**Problem requirements**
Please reproduce, exactly and in full, the lines running from the one that contains "Wired Microphones (99, 920)" to the end of the entries.

========================================================================

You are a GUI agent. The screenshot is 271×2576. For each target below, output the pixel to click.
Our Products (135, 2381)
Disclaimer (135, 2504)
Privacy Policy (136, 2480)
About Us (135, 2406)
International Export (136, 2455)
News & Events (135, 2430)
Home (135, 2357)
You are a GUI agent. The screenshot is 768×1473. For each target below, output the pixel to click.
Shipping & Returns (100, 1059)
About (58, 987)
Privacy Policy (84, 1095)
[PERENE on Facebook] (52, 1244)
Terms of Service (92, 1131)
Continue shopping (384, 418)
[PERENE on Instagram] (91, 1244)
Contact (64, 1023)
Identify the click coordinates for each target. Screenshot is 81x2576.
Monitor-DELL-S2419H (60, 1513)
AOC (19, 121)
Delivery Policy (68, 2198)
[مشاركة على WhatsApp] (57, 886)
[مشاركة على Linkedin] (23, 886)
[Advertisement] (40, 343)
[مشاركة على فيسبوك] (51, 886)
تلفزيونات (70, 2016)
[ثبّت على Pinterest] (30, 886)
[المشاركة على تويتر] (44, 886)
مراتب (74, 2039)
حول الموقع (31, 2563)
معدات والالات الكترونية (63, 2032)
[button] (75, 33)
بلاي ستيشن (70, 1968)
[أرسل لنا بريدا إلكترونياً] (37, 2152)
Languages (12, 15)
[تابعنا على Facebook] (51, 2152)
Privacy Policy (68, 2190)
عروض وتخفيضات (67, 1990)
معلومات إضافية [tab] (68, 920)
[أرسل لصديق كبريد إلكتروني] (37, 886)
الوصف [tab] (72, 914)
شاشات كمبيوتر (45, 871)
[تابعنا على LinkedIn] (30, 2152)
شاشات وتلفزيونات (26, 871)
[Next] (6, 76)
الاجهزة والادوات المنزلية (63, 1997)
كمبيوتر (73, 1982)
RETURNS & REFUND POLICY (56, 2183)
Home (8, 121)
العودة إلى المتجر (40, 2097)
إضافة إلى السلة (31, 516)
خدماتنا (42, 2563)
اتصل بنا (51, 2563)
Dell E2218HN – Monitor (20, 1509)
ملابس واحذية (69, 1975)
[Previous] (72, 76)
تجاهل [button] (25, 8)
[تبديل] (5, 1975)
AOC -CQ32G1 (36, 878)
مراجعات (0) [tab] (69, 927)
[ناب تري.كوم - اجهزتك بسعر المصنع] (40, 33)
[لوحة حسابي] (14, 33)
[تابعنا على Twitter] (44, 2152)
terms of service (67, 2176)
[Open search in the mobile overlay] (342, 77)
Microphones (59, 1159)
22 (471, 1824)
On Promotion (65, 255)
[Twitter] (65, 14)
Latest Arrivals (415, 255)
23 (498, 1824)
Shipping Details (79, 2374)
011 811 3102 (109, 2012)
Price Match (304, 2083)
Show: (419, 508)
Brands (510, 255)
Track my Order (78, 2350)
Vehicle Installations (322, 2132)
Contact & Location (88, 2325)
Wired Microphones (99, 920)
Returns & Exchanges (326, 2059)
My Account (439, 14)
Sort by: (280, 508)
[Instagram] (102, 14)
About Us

========================================================================

**Final answer**
Wired Microphones (99, 920)
Returns & Exchanges (326, 2059)
My Account (439, 14)
Sort by: (280, 508)
[Instagram] (102, 14)
About Us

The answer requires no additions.